The 34th Annual Mid-Nebraska RV and Boat Show has a new home this year in Grand Island, Neb.
While the event will still be at Fonner Park, this year it will be in the Nebraska State Fair Exhibition Building, the Grand Island Independent reported.
Tony Staab, owner of Rich and Sons RV of Grand Island, said the new location will allow exhibitors more floor space to show the public this year’s latest RV and boat offerings.
Rich and Sons RV, along with Dykeman’s Camper Place of Hastings, Eagle Crest RV of Grand Island, SeaLand Marine of Norfork and Brad’s Marine of Hastings, are this year’s sponsors of the Mid-Nebraska RV and Boat Show. The show will run from noon to 8 p.m. today (Jan. 28) and Saturday and from noon to 5 p.m. Sunday.
With the increase in space offered by the Exhibition Building, Staab said, his company will increase the number of RVs it will show to 44, with a total of 85 to 100 RVs on exhibit. He said the number of boats will be between 25 and 30.
For many years, the RV and boat show was in the Fonner Park concourse. Then it expanded to include the Heartland Events Center.
“This is the first year in the exhibition center, and it is all under one roof,” Staab said. “It will be a lot easier for people coming to see the RVs and boats.”
As with every year of the show for the last 34, it will feature the latest in RVs and boats.
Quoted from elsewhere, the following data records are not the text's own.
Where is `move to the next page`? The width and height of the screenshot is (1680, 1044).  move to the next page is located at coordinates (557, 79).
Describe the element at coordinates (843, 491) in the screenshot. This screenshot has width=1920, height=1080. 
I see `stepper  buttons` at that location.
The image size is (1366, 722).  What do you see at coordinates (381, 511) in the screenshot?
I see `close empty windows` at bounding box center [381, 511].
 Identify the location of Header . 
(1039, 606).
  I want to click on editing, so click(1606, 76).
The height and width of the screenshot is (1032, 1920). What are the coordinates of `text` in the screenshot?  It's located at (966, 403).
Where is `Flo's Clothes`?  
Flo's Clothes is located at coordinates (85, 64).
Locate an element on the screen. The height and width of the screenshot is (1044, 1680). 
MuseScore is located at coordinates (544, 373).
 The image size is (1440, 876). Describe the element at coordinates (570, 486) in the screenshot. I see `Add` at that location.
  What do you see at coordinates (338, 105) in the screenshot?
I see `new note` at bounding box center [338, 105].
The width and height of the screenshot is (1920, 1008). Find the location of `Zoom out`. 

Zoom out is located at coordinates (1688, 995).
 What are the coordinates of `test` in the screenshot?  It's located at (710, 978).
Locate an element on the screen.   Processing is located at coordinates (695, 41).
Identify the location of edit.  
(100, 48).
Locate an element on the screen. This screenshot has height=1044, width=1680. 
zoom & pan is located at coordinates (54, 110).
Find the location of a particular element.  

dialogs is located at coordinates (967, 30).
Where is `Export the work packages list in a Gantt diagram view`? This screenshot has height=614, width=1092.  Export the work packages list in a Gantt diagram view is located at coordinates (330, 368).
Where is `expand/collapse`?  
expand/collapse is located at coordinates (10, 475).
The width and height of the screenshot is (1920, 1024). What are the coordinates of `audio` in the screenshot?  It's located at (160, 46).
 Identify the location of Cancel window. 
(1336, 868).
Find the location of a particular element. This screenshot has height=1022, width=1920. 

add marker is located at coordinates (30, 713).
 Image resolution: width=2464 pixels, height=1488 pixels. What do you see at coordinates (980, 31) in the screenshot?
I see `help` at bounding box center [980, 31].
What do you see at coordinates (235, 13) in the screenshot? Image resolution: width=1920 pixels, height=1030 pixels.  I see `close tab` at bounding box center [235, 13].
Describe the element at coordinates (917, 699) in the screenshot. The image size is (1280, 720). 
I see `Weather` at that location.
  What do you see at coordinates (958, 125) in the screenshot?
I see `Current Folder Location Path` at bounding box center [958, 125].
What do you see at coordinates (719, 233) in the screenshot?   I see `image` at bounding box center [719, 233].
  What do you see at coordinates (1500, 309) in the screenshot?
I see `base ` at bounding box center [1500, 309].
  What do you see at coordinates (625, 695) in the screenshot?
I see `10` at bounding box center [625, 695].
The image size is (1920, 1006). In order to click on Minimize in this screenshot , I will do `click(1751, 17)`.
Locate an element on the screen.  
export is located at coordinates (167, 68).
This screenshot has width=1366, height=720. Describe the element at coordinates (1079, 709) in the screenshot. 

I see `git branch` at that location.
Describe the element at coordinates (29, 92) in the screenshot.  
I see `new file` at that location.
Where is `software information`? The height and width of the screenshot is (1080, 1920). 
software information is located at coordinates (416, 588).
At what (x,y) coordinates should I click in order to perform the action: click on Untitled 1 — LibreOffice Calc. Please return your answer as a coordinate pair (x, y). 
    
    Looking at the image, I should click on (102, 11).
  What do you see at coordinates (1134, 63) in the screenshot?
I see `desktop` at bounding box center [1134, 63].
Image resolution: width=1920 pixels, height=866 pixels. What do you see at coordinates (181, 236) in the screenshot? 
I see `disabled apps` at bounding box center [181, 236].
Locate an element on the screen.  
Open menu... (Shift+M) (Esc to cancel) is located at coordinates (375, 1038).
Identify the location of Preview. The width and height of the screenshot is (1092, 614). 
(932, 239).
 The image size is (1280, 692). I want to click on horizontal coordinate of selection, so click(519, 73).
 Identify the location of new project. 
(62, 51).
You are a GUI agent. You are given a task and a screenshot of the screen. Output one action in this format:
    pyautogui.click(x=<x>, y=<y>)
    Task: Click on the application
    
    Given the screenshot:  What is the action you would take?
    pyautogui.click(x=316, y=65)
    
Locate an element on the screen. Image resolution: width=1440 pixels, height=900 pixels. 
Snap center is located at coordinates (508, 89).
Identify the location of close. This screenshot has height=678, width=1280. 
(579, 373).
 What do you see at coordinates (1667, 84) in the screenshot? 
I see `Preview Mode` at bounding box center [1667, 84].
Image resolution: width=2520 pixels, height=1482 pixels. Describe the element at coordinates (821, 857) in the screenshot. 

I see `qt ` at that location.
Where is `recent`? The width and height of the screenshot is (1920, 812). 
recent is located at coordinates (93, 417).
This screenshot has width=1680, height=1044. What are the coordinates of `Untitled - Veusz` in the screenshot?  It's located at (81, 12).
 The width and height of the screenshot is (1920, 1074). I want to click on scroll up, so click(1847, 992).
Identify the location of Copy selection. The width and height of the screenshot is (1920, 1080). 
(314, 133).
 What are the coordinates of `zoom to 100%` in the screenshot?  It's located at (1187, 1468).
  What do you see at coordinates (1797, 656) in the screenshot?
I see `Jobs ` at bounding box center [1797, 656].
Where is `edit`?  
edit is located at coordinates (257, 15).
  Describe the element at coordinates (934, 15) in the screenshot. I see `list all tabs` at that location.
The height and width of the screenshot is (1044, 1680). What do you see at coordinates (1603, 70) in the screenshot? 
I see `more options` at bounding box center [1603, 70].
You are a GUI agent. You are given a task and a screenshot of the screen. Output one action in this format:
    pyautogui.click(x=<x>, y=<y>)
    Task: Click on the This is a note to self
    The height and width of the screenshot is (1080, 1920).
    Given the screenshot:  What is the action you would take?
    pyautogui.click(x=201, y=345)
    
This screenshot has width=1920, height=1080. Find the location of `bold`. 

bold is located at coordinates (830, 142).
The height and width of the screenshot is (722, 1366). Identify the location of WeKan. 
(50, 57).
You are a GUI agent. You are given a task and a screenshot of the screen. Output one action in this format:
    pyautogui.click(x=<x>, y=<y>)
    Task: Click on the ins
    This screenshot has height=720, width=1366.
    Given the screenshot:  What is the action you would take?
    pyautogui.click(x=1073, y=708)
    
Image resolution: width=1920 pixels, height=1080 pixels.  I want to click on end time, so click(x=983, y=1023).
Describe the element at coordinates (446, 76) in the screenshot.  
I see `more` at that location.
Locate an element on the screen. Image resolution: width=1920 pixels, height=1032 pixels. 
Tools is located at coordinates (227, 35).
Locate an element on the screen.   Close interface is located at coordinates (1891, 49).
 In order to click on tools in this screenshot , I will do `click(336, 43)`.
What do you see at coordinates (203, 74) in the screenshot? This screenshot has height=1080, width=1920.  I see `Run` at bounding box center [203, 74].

“We always try to have something new and different,” Staab said. “We have new models and a lot of new and exciting things.”
For example, Staab said there will be a “patented” outdoor patio on one of the fifth-wheels, which will be located at the entrance of their display.
“There are some neat things that the RV industry has been doing this year,” he said. “Our manufacturers are staying on top of things. We’ve got some new things to show people.”
Staab said the market for RVs has been doing “very well.”
“We are getting ready for another good year,” he said. “What it all boils down to is our economy has been pretty steady and solid, mainly because of our agricultural base.”
The Recreation Vehicle Industry Association (RVIA) said its year-end shipment total for towable and motorized RVs in 2010 was 242,300 units.
RVIA expects a total of 246,000 shipments this year — a 4% increase over the 2010 forecast. Increases are expected for every type of RV in 2011, with the gains mainly due to improvements in retail sales rather than the restocking needs of the dealer networks.
The recreational boat market — which includes boats, propulsion systems and accessories — is projected to rebound from depressed 2009 levels and grow 9.3% annually through 2014. Powerboats will pace the boat category, driven by technological advances such as newer propulsion systems and more advanced electronics.
While many people associate an RV with retirees, Staab said the average age of his customers is in the low 40s.
“It is something people are finding that, while their kids are still young and they still think mom and dad are still fun to be around, they are using their family times on the weekends and taking them camping,” he said.
RV dealers are always bringing in new models, he said, allowing people either to trade up or buy their first RV.
“What we are also finding is that interest rates are extremely low, and we have good low rates for the show that we have negotiated with the banks,” Staab said. “Between that and the discounts, it is a great thing for people to find their RV with spring right around the corner.”